創発企業経営

起業13年目の会社の経営、事業報告

創発企業経営 (16)

2012年08月13日 | 経営
楽天の創業時の戦略
 
楽天創業の 1997年、米国で amazon.com の累積顧客数は150万に達しました。 売上は前年の$15.7 million から $147.8 million (838% 増) に急伸しました。
当時のamazon のサイトの訪問数は、米国でトップ20位でしたから、既にこの時点で米国にはインターネットショッピングは定着していたといえます。
 
この当時、三木谷氏は米国での留学経験等により、インターネット経由でモノを購入するという流れは確実に日本にやってくると確信していたことでしょう。
 
ショッピングモールの発展は、時代のトレンドであり間違いなく日本にもやってくる。 この当時インターネットの世界では クリティカルマス(臨界量) といわれる多数を握ったものが勝利するといわれており、楽天も出店者数とユーザ数で突き抜けたショッピングモールが全てを握るとの戦略のもと、店舗数の拡大を進めます。 このクリティカルマスという考え方は当時良く知られていたことです。
 
では、楽天の成功要因は何でしょうか?
 
三木谷氏は、「インターネット上に出店者やユーザーが使いやすいと感じる"仕組み"さえ構築すれば、絶対に成功」し、「出店者の店舗に魅力的なコンテンツが集まればショップへの来客数が増加し、来客数が増加すれば問い合わせや売り上げ、収益が増加する」という考えます。  一般には、これが楽天の成功要因であるとされ、三木谷氏本人もそのように語っているようですが、本当に楽天のサイトが「使いやすい」から集客できたと言えるでしょうか?
 
2012/8/3 日経電子版「アマゾンの引き立て役になりかねない楽天コボ」に以下のような記事がありました。
 
米アマゾン・ドット・コムが1995年にインターネット上の書店としてサービスを開始したとき、まず人々をとらえたのがその使いやすさだった。

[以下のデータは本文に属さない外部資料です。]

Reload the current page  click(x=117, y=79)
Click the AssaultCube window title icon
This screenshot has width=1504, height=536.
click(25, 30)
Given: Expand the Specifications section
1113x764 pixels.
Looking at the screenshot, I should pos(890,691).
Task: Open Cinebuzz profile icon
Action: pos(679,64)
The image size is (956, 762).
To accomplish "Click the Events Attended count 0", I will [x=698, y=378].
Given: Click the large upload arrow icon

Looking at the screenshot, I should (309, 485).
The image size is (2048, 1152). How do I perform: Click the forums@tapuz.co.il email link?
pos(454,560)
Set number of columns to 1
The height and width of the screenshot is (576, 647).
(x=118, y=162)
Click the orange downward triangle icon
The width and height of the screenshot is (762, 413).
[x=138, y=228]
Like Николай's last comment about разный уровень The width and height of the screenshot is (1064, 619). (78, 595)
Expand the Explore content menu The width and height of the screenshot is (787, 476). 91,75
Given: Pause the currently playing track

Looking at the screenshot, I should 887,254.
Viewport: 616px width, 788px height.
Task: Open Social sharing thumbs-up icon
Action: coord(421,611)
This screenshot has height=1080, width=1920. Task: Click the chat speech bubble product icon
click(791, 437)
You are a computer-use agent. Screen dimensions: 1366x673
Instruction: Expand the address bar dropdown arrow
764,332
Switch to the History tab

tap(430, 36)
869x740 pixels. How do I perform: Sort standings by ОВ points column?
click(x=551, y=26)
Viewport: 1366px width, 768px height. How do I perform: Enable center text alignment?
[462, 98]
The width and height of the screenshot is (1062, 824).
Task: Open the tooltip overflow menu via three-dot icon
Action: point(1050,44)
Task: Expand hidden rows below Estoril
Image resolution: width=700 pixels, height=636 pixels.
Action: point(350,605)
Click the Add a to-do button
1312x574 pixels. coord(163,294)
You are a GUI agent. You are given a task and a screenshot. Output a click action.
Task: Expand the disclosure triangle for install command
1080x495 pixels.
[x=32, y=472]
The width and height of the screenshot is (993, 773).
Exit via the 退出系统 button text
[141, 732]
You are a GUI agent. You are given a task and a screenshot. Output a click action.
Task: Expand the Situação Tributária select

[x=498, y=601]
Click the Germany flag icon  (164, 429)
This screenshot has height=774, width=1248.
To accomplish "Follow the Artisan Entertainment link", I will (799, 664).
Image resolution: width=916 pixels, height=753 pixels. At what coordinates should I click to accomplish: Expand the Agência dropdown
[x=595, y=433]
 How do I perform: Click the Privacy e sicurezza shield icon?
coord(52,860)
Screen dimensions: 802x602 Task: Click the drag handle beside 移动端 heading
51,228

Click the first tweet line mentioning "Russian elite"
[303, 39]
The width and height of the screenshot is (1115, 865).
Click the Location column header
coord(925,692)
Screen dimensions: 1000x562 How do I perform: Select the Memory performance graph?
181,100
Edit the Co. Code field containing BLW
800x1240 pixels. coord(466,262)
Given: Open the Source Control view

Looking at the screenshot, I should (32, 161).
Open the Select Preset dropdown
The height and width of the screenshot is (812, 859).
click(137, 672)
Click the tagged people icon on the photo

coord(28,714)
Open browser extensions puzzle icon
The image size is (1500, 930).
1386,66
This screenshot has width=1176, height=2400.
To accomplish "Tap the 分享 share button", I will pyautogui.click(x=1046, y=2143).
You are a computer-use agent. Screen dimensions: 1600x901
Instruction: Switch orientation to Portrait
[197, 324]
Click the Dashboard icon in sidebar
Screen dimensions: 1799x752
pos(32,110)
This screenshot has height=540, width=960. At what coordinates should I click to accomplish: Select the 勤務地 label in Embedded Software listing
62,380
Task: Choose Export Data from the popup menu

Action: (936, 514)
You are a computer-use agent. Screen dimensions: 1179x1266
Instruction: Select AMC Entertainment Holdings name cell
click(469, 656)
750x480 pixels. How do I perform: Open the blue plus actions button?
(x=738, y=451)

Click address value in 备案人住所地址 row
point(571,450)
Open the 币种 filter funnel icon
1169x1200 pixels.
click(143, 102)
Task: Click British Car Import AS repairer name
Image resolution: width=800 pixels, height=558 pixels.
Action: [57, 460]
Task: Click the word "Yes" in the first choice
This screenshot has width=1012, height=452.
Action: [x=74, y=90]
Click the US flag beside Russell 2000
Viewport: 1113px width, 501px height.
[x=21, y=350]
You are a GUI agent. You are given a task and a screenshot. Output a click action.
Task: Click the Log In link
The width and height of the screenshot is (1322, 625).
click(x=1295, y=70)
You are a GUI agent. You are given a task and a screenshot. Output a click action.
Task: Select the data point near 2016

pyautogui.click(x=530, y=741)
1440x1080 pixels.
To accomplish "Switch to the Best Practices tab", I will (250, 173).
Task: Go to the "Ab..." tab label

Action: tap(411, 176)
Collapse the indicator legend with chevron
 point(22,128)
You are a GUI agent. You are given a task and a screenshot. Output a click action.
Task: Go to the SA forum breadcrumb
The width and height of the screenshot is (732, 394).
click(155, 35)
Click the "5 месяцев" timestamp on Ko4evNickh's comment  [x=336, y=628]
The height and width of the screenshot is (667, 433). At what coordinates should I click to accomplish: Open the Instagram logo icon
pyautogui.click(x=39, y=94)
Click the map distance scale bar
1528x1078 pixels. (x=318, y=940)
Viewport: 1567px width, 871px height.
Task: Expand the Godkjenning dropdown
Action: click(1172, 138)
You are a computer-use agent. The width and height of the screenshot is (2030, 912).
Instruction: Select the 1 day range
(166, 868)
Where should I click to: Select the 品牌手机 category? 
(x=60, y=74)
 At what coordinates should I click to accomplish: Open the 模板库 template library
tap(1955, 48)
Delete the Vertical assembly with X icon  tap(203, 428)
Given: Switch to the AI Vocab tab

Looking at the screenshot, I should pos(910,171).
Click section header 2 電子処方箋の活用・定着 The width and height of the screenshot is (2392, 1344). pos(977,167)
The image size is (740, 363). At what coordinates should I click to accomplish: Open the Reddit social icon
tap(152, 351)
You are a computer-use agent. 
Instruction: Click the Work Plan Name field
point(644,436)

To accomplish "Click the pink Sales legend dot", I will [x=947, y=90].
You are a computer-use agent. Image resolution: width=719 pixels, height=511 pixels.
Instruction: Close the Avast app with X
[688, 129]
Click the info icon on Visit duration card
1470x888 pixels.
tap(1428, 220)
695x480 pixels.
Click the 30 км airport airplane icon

もっと分解すると、ウェブサイトの各ページの設計、ブラウジングによる本のショッピングのしやすさ、検索による本のみつけやすさ、各書籍の各種情報の充実度、商品の価格と購入決済のしやすさなどなど、多くの要素で構成される使いやすさだ。ウェブ上の店に来店した瞬間から、本を買って届くまでの一連の体験全体、つまりUX(User Experience)が優れていた。同社が創業以来何年も債務超過を続けているあいだも株式市場が見捨てず一定の時価総額を維持させ続けたのは、投資家や投資銀行のアナリストが実際に使ってみて直感的にサービスの競争力の強さを感じていたからに違いない。
 
アマゾンのサイトを洗練された百貨店とすると楽天のサイトは、検索し難い、建て増しの雑居ビルのように感じます。
 
では他に成功要因があるとすると..
「楽天の開業当時の出店数は13店舗。 その後1か月に4, 5店の出店者を獲得するのがやっとだったそうです。 しかし、創業1年後に出店数が100を超え、これを境に出店者数が急増し始めた... 」といいます。
 
最大の成功要因は創業後の1年間を地道に営業努力を重ねたことだと思います。 その後の楽天の強さも実際のところは営業力であり、それは開業当初、飛び込み営業の門前払いを防ぐために走ったり、腕立て伏せをしてから営業先に飛び込むという「つまらない(けれど重要な)」方法であったと思います。
 
一生懸命頑張っている営業マンを、簡単に門前払いできる人は少ない - 差別化とは微差力だと思います。